Across the digital economy, this dynamic has spawned a class of corporate networks with immense centralized power—payment systems, e-commerce marketplaces, social platforms, app stores—that capture a disproportionate share of the value created by participants.
A user pays $100 for a ride-hailing service, and the driver gets only a fraction. A musician creates a song listened to by millions, and they receive just pennies on the dollar.
Where corporate networks dominate, the vast majority of value flows to the intermediaries. Traditional corporate law protects these intermediaries and their investors, but not the users, creators, and workers.
For much of the internet era, this trade-off was unavoidable. Open protocols lacked sustainable economic models and couldn't compete with the capital and coordination power behind corporate networks.
Blockchain changes that.
Blockchain, and the software protocols deployed on it, give rise to a new type of system: the blockchain network.
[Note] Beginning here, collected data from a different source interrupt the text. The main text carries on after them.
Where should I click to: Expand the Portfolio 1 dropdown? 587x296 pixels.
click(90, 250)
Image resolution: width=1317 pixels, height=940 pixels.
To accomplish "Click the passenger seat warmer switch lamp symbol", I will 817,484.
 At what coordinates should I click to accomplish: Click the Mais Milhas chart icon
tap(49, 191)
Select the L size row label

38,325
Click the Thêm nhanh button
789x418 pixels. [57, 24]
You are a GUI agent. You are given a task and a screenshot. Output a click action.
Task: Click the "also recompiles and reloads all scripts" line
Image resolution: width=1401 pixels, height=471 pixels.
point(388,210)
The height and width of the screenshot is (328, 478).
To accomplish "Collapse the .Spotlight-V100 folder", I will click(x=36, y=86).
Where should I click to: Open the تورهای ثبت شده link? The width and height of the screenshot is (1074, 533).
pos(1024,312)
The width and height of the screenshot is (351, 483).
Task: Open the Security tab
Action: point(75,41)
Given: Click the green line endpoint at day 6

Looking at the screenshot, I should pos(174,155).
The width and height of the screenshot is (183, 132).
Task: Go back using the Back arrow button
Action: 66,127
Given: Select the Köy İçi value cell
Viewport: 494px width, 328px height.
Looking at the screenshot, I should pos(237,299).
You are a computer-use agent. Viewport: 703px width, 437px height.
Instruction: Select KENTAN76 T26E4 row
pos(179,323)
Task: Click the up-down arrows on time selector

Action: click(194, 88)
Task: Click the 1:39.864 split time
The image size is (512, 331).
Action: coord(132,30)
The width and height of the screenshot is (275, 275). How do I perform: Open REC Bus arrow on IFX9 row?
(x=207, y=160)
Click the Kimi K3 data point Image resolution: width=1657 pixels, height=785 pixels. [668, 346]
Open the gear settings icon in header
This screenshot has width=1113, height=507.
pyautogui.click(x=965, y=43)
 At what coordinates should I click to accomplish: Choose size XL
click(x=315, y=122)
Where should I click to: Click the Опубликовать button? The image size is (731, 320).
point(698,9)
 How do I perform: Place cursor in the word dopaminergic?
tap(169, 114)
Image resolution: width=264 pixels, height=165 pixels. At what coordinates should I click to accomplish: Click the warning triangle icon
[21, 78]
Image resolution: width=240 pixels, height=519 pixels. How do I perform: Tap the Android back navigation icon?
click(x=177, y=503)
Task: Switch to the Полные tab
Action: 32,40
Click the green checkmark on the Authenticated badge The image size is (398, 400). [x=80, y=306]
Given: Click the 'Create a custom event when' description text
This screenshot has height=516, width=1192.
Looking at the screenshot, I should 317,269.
These networks are designed to be decentralized in control, operate by transparent rules, and exist as shared infrastructure owned and operated by their users.
Their value increases with public use and can be distributed to participants—including those at the network's edges—rather than being captured solely by central nodes.
Blockchain makes it possible to "build networks that actually function as networks, not corporations."
Blockchain technology stands at a critical juncture. Past platform shifts—the personal computer, mobile phones, the internet—are among the most significant technological innovations in human history. The emergence of artificial intelligence is rapidly becoming another one.
Yet all these platform shifts ultimately led to highly concentrated power and control, with a few individuals determining the fate of countless consumers, creators, and developers who depend on these technologies and services.
As more economic activity becomes digitized and more aspects are shaped by AI, the question of "who controls the digital systems we rely on" becomes more critical than ever.
If that control continues to concentrate, so too does the power to shape outcomes, limit access, and extract value: corporations will dictate how networks operate and who benefits.
Decentralized blockchain networks offer a different path: infrastructure that cannot be easily rewritten, censored, or redirected by any single participant.
In other words, such networks can help decentralize existing platforms, replacing them with networks possessing the properties of digital public goods—reducing lock-in, distributing control, embedding neutrality, mitigating single points of failure, and returning ownership to users.
The CLARITY Act is designed to make that path viable.
We will share more about what CLARITY specifically means for crypto builders once it enters full Senate consideration and any updates occur.
But if CLARITY passes the next and final steps in the legislative process, the U.S. legal architecture will finally align with the nature of blockchain networks. Builders will be able to operate transparently, raise capital domestically, and build for the long term without being forced into structural compromises due to regulatory ambiguity.
And as more projects operate within, rather than outside, U.S. regulatory perimeters, regulators and law enforcement will have better tools to combat the fraud and abuse that have long plagued the industry.
We've already seen what happens when crypto gets workable regulation: the GENIUS Act unleashed a wave of innovation overnight. Today, we see crypto appearing in several mainstream applications, from stablecoins to AI agents, and more—the best is yet to come.